Night Burial
SERIES:
Colorado Prize for Poetry
University Press of Colorado, Center for Literary Publishing
In Night Burial, Kate Bolton Bonnici mourns her mother’s death from ovarian cancer by tracing the composition, decomposition, and recomposition of the maternal body. Opening with an epigraph from Julia Kristeva’s Stabat Mater, which recognizes the “abyss that opens up between the body and what had been its inside,” Night Burial moves from breastfeeding to laying sod on a grave, weaving together Alabama pine forests, fairy tales, philosophy, classical and Renaissance literatures, church practices, and hospice care. Through centuries-old and newly imagined poetic forms, Night Burial crafts a haunting litany for the dead. These poems ask the essential questions of grief, intertwined with family and place: how do we address the absent beloved and might the poem become its own conjuring whereby the I can once again speak to the you?
‘Such gratitude for the chance to observe what Kate Bolton Bonnici calls ‘witchspeak,’ wherein she tells us, ‘I deliver a child daily into want.’ Such gratitude to read the lyrics of ‘old stories’ that ‘say burn the skin / of what you’ve become.’ Such gratitude to stand with these poems between Euripides and Homeric hymns and The Midwives Book of 1671, between silence and that space wherein ‘between us every word / is dirt swaddled.’ Every elegy a bloodline and, the poet says, ‘daughter, I lie with you on the crackling chuck pad, burning where your body / opened mine to be born.’ Every elegy is ‘an ancient loop—someone / looking means someone’s gone. / Something unequal / makes its way forward.’ Bonnici's beautiful and moving Night Burial is a daybook for daughters, an elegy for mothers, a lyric work where ‘my mother remembers the echo / from her mother's heels on the hall.’’

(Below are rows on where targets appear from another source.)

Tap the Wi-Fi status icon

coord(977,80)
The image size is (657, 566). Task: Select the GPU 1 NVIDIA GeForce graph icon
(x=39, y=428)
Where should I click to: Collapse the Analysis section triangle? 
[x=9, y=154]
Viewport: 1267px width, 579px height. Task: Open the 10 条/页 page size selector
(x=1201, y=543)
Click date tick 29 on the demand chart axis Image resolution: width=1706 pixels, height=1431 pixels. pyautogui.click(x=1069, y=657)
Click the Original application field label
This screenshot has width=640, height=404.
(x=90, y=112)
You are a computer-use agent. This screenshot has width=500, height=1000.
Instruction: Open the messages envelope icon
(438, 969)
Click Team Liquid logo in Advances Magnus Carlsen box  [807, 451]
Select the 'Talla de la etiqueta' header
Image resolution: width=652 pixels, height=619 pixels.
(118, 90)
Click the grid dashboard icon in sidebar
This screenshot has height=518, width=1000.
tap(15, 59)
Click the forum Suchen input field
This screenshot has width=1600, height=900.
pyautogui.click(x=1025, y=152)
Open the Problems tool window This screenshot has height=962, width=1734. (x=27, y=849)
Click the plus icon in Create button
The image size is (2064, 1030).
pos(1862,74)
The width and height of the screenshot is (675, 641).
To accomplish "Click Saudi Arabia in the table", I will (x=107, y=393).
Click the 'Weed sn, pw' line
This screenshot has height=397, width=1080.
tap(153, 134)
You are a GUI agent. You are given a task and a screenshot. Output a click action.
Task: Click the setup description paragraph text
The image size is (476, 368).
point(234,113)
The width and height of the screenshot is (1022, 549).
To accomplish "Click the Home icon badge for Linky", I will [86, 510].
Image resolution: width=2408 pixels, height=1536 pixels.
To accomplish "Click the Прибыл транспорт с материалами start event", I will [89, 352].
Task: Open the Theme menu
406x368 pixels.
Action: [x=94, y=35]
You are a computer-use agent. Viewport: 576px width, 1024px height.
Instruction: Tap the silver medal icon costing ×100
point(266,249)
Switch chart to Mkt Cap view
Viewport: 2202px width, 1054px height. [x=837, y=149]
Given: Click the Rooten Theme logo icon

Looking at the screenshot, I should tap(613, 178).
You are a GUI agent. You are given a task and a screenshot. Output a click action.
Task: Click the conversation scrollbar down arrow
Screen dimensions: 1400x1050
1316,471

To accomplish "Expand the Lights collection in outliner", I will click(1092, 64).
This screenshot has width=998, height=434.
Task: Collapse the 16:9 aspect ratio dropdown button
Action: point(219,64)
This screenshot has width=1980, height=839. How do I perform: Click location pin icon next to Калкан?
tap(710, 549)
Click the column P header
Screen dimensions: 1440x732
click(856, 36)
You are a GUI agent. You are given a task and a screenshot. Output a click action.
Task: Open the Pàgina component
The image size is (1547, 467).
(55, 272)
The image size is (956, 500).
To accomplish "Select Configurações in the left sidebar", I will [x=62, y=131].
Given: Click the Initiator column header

—Ilya Kaminsky, author of Deaf Republic and Dancing in Odessa
'There is such an ease, a clear precision to her poems, composing a lyric of direct statements packed with nuance and density.'
—Rob McClennan's Blog
Kate Bolton Bonnici grew up in rural Alabama and is a graduate of Harvard University (BA); New York University School of Law (JD); the University of California, Riverside (MFA); and the University of California, Los Angeles (PhD). Her work has appeared or is forthcoming in Arts & Letters, Southern Humanities Review, Image, Tupelo Quarterly, and elsewhere. She was a finalist for The Georgia Poetry Prize and The Fairy Tale Review’s Poetry Prize, as well as a semi-finalist for the Word Works’ Washington Prize, the Crab Orchard Series Poetry Open competition, the Gold Wake Press Open competition, the Zone 3 Press First Book Award for Poetry, and the Brittingham Prize. She lives in Los Angeles with her husband and daughters and teaches early modern English literature and creative writing at UCLA.